▶ **What you will do**
For the entries below, print exactly the lines between the line holding "808x592 pixels." and the line holding "Task: Open the Mahnwesen menu", inclusive, and nothing else.

▶ **Items from a data source**
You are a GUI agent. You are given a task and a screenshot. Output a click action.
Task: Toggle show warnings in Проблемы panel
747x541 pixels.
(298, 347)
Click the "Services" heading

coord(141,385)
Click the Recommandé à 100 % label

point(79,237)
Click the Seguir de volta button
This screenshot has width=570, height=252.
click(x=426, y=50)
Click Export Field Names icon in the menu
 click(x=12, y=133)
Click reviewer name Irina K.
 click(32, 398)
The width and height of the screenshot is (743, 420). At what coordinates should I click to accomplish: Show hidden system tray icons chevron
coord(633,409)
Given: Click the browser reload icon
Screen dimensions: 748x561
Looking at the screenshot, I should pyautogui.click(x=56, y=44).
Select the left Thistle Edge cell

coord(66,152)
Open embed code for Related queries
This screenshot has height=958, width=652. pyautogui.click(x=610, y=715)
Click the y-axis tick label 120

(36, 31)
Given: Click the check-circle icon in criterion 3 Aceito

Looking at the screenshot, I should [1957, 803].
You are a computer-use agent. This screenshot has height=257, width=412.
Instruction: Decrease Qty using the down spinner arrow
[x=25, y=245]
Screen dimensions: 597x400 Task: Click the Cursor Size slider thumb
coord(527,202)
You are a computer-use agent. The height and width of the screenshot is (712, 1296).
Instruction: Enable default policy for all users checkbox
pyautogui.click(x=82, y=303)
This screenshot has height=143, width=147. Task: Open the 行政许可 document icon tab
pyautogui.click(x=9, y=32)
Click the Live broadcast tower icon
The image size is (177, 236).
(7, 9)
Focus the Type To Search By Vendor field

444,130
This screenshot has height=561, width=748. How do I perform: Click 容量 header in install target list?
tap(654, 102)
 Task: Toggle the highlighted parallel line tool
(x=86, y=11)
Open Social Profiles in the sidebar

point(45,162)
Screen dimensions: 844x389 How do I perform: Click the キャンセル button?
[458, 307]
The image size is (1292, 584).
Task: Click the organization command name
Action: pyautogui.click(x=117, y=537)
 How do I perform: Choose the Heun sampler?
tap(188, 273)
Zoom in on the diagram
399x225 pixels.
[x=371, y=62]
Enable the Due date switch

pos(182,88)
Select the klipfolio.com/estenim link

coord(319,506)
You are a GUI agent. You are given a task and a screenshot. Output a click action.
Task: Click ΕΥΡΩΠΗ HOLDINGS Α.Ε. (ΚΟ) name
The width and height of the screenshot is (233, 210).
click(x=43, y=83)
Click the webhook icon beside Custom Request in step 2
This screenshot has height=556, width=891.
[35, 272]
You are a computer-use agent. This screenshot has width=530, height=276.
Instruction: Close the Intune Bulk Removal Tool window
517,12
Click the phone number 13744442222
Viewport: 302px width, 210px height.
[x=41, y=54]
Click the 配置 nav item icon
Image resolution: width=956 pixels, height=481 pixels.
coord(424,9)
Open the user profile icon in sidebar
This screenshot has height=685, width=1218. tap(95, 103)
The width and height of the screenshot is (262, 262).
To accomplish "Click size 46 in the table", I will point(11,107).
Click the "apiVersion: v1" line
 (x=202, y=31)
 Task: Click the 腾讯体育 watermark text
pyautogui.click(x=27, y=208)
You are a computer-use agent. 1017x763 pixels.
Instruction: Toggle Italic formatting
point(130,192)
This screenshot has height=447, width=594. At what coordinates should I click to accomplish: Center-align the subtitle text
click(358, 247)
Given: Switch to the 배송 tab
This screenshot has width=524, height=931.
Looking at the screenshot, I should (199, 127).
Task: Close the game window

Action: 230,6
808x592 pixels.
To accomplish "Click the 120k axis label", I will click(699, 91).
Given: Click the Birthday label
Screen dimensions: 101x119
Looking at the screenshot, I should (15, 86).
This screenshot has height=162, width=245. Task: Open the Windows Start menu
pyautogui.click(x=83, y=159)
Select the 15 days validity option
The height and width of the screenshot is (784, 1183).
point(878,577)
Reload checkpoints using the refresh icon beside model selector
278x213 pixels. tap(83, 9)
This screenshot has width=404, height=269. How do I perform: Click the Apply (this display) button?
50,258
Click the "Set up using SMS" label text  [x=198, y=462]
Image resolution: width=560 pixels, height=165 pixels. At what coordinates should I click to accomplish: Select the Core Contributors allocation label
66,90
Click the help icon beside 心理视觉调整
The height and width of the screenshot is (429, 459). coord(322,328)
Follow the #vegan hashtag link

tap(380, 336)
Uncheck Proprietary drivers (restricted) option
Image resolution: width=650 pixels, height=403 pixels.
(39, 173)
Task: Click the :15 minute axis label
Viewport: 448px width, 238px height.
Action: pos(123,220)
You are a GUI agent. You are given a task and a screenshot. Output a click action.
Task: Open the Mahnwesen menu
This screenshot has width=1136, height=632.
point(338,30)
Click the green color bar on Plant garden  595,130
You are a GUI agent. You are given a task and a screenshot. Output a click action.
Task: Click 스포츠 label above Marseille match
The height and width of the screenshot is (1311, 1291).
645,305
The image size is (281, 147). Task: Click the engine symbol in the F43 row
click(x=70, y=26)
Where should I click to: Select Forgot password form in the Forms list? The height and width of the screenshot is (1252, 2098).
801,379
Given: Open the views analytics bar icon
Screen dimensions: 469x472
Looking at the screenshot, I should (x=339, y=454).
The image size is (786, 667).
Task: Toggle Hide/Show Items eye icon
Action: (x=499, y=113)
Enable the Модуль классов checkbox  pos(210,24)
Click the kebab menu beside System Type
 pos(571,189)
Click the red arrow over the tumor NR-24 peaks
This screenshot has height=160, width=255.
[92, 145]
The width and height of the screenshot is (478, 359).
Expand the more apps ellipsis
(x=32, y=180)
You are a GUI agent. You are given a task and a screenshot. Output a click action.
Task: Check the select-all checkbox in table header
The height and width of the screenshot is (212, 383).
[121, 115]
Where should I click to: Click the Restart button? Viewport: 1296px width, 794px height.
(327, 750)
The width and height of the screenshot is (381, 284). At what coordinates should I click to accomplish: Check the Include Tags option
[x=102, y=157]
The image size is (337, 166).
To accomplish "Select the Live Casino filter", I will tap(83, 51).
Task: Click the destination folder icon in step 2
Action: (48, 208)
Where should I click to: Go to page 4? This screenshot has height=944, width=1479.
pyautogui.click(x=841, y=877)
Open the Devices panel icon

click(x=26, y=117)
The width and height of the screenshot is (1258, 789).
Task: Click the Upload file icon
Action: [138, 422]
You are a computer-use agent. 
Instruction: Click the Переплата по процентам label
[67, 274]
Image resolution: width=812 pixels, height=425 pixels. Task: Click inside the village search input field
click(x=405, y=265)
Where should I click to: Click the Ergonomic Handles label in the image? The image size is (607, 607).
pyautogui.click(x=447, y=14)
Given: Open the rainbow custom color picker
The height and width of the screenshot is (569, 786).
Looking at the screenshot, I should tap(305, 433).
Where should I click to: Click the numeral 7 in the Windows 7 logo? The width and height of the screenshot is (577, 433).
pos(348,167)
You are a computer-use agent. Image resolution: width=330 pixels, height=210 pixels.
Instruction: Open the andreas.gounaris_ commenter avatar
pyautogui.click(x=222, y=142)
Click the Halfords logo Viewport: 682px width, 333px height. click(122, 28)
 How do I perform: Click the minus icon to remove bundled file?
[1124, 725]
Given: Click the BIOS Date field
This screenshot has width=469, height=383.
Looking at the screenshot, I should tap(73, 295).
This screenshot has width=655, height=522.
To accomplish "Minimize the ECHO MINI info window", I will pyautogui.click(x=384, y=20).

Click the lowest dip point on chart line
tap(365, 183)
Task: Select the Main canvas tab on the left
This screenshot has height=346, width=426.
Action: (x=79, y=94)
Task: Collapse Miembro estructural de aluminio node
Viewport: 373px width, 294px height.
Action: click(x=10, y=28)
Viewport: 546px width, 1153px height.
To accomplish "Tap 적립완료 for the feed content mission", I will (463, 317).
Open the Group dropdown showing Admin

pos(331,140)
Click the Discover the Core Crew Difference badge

▶ **Written solution**
808x592 pixels.
To accomplish "Click the 120k axis label", I will click(699, 91).
Given: Click the Birthday label
Screen dimensions: 101x119
Looking at the screenshot, I should (15, 86).
This screenshot has height=162, width=245. Task: Open the Windows Start menu
pyautogui.click(x=83, y=159)
Select the 15 days validity option
The height and width of the screenshot is (784, 1183).
point(878,577)
Reload checkpoints using the refresh icon beside model selector
278x213 pixels. tap(83, 9)
This screenshot has width=404, height=269. How do I perform: Click the Apply (this display) button?
50,258
Click the "Set up using SMS" label text  [x=198, y=462]
Image resolution: width=560 pixels, height=165 pixels. At what coordinates should I click to accomplish: Select the Core Contributors allocation label
66,90
Click the help icon beside 心理视觉调整
The height and width of the screenshot is (429, 459). coord(322,328)
Follow the #vegan hashtag link

tap(380, 336)
Uncheck Proprietary drivers (restricted) option
Image resolution: width=650 pixels, height=403 pixels.
(39, 173)
Task: Click the :15 minute axis label
Viewport: 448px width, 238px height.
Action: pos(123,220)
You are a GUI agent. You are given a task and a screenshot. Output a click action.
Task: Open the Mahnwesen menu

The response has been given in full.